Taşkın, enflasyonun memur ve emeklileri zor duruma sokarken, bir kesimi ise daha da zengin ettiğine dikkat çekerek, “Kamu İşveren tarafı, vatandaşın yaşadığı enflasyonu değil, Merkez Bankası tarafından tahmin edilen yıl sonu enflasyonunu baz alıyor. Ancak bu, memuru ve emekliyi adeta sefalete sürükleyen bir uygulama” dedi.
TÜİK’in Ağustos 2025 verilerine göre aylık enflasyon yüzde 2,04, yıllık enflasyon yüzde 32,95 olarak açıklanırken, ENAG verilerine göre yıllık enflasyon yüzde 65,49 olarak ölçüldü. Taşkın, “Görüldüğü gibi dar ve sabit gelirli memur ve memur emeklilerinin çarşıda, pazarda ve marketlerde hissettiği enflasyon ile TÜİK’in açıkladığı enflasyon arasında ciddi fark var. Mutfaktaki enflasyon ayrı, TÜİK’in enflasyonu ayrı” ifadelerini kullandı.
8. Dönem Toplu Sözleşmesi kapsamında 2026-2027 yılları için belirlenen maaş zamları ise ilk altı ay yüzde 11, ikinci altı ay yüzde 7, 2027 yılı için ise ilk altı ay yüzde 5, ikinci altı ay yüzde 4 olarak uygulanacak. Taşkın, bu zamların açlık ve yoksulluk sınırının çok altında kaldığını belirterek, “Dar ve sabit gelirli çalışanlar ve emekliler, yapılan maaş zammıyla insanca yaşayamaz.
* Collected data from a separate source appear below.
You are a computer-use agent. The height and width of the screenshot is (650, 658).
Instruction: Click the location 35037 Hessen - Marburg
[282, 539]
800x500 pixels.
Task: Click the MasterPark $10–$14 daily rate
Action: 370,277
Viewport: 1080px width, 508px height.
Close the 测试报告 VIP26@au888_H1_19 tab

Büyük bir haksızlık yapıldı” dedi.
Ekonomik tabloya dikkat çeken Taşkın, kamu harcamalarında tasarrufa gidilmesi gerektiğini vurgularken, “Enflasyonla mücadelede kamu öncelikle tasarrufa yönelmeli ve toplumdaki bu algıyı kırmalıdır” mesajını verdi.